When investigating additional C5 variant combinations, we found that the TC haplotype significantly increased the risk of malaria, consistent with the T allele at rs17216529:C>T being associated with an increased risk of both malaria and SMA in the genotypic models. The only other haplotypic combination that significantly altered longitudinal clinical outcomes was carriage of the CC haplotype that imparted protection against SMA. This result is consistent with both wild type alleles for the two C5 variants being maintained at high proportions in a population residing in a holoendemic P. falciparum transmission region.

Consistent with our recent findings showing that C3 variants inducing non-synonymous amino acid changes failed to alter susceptibility to all-cause childhood mortality (Raballah et al., 2021), the C5 variants explored here were also not significantly associated with mortality. These results, however, should not be over interpreted since our efforts over the past 2 decades have dramatically reduced childhood deaths far below what is expected in rural holoendemic P. falciparum transmission regions. As such, the influence of the selected C5 variants on all-cause mortality may not be expected to emerge in the 99 deaths that occurred.

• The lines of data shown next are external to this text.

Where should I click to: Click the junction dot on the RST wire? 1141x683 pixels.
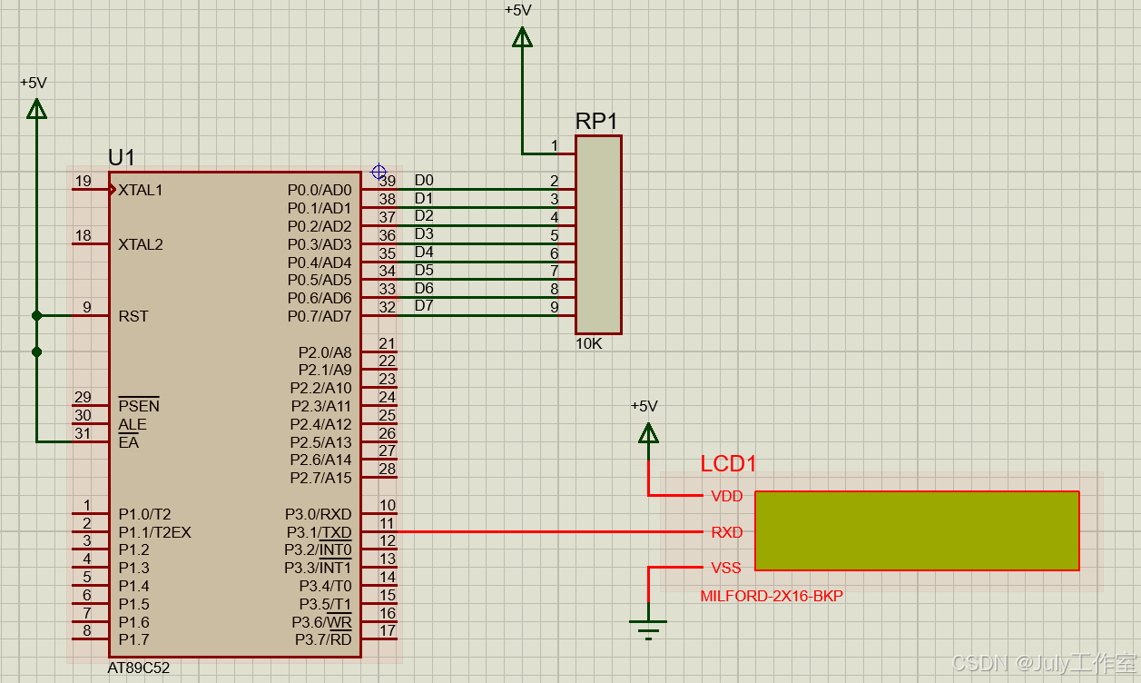pos(37,316)
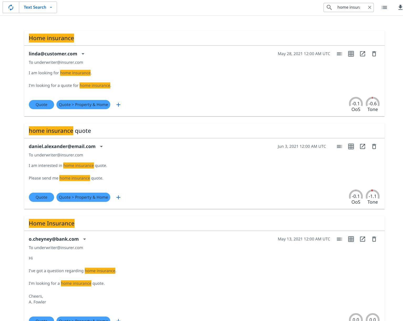Open table view for daniel.alexander@email.com email
The width and height of the screenshot is (403, 321).
(x=351, y=146)
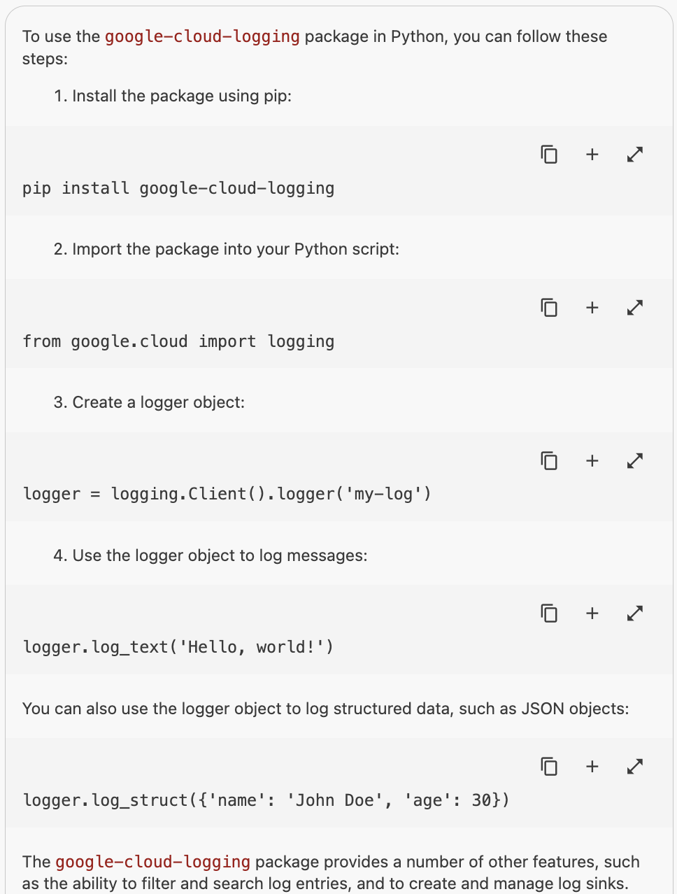Expand the pip install code block
This screenshot has height=894, width=677.
[634, 154]
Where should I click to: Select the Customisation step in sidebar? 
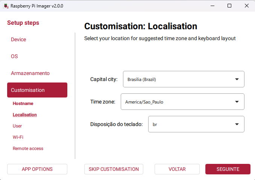pos(37,90)

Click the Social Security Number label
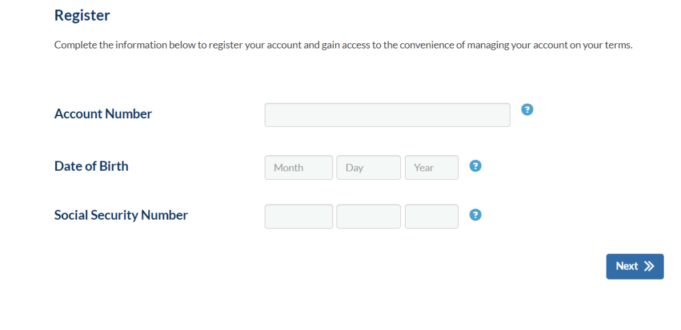pyautogui.click(x=121, y=215)
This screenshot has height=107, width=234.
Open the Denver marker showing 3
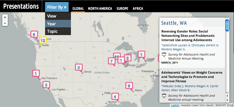[79, 68]
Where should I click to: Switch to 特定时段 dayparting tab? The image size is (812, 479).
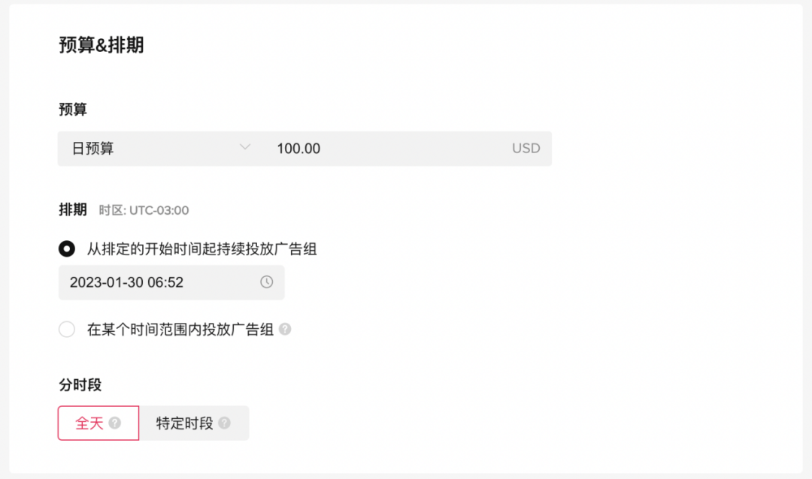click(x=194, y=423)
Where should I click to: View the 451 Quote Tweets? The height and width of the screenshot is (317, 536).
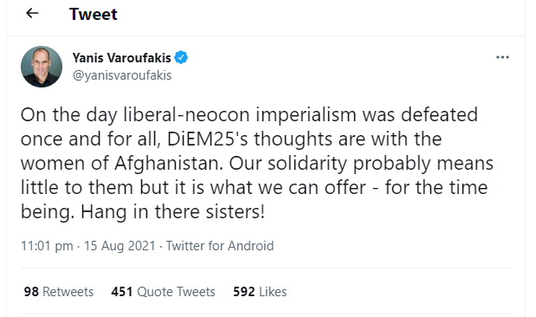[x=163, y=292]
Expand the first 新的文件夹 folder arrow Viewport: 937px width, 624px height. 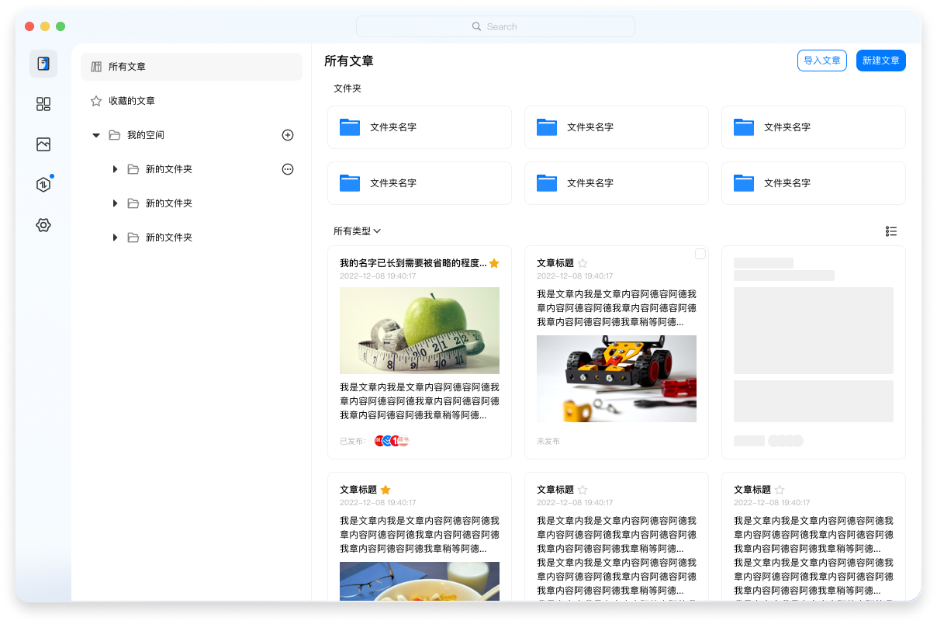click(x=115, y=169)
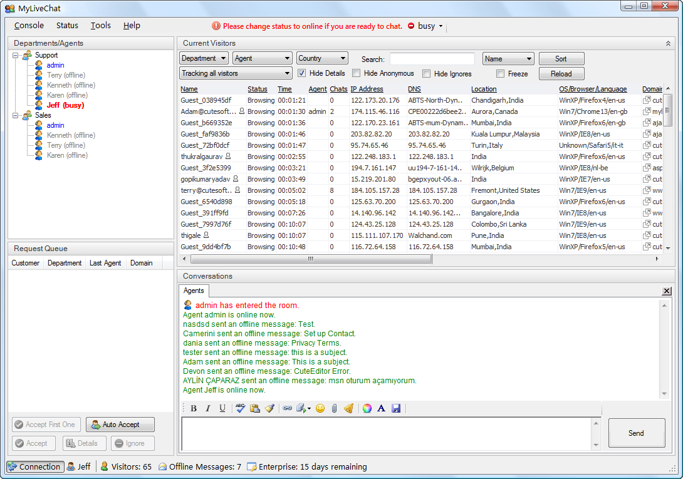
Task: Insert a smiley emoticon into the message
Action: coord(320,408)
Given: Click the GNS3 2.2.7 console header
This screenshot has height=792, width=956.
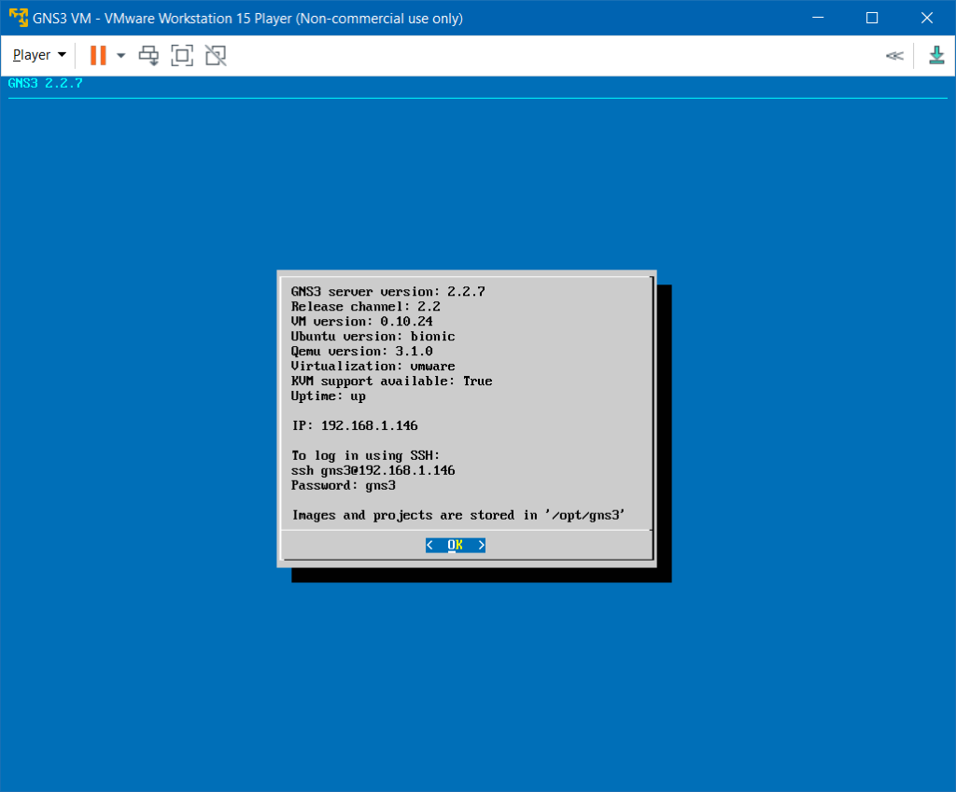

In conclusion, while the high frequency variants selected for investigation do not appear to confer structural changes to the protein structure, the two novel mutations in the C5 alter susceptibility to both malaria and SMA. As such, a limitation of the current findings is that the specific mechanism(s) by which the variants impart changes in genetic susceptibility remain unknown. Future investigations on the mechanistic basis of the current findings should foster a deeper understanding on how potential structural and functional changes in C5 alter susceptibility to malaria and SMA during the developmental phase of naturally-acquired malarial immunity.